Re: [Rhythmbox-devel] Central plugin repository

1 - it's implemented through C#/Mono, thus it will not make in any GNOME official release (like happens for Banshee, Beagle and Tomboy, please remember also that it was said to be released as a GNOME component for 2.16 almost 2 years ago, no more news available about an official inclusion);

2 - No real application is basing it's own extension management on it, even Deskbar, which Capuchin was developed for initially, isn't actually using it;

Deskbar in version 2.24 will support Capuchin (
Maybe Gnome wont include Mono as a dependency, but most distros do. I see no problem in using it as an optional, even runtime, dependency. If Capuchin is not availiable, a simple message can be displayed saying what to install.

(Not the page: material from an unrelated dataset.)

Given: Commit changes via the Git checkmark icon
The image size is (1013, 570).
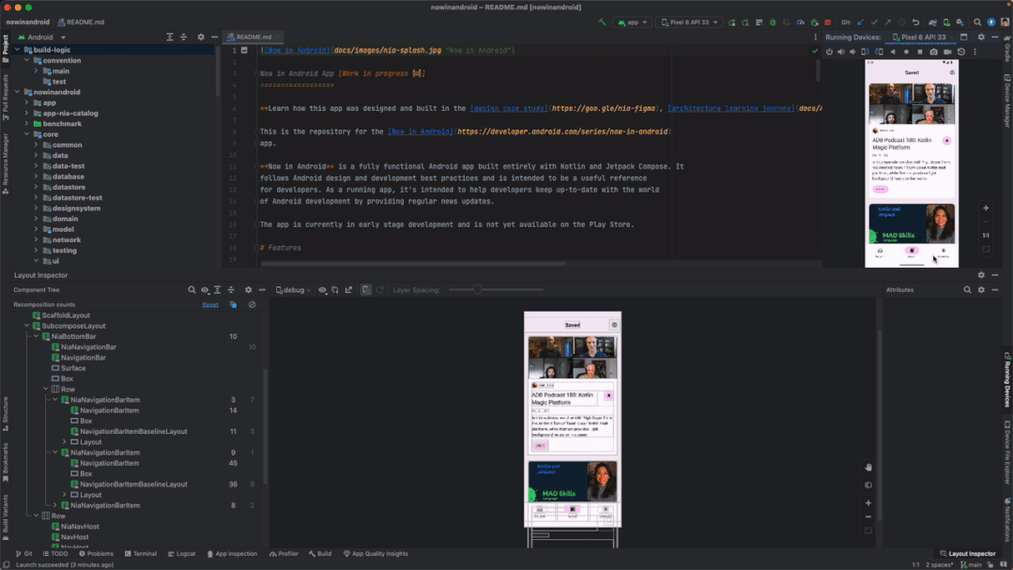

3 - It's a daemon (???? why do we need to have an additional system service running in background? just to be notified when a new plug-in release is available? just do it the Firefox way, notify the user when an app is started about new releases of plug-ins related to that specific app);

Capuchin doesnt notify the user for updates, the application does that. Capuchin handles how to check for updates, and presents the application a simple list of updated and new plugins.
The application chooses when to check for updates, and when and how to show it to the user.
4 - It's not (and will never be, see point 1) a standard throughout Rhythmbox's user base, while Rhythmbox itself is adopted by all it's users for definition ;);

It wont be a standard to those that dont have Capuchin. Ubuntu (and others) include applications that are not part of the Gnome distribution, including Tomboy, written in Mono.
5 - It doesn't manage different sets of packages from the same repository (and, as Charlotte pointed out, it should be possible for the user to install alpha/beta plugs and finished ones separately, it would be good for testing purposes too)

This can be done in Capuchin. It is simply a matter of having multiple repositories, one for each category. A simple web-page can generate these repositories automatically. And an option could show which repository to load, or even which version of each plugin to install.
But I dont think there would be many alpha/beta versions. Plugins usually have a short life cycle, there is usually no stable/unstable branches.

So of course you could implement all of this in your own plugin, but if the code is already there, and is already working, we could use that, save ourself some work, and contribute to a more integrated desktop. I would prefer much more if all applications used a standard in this situation.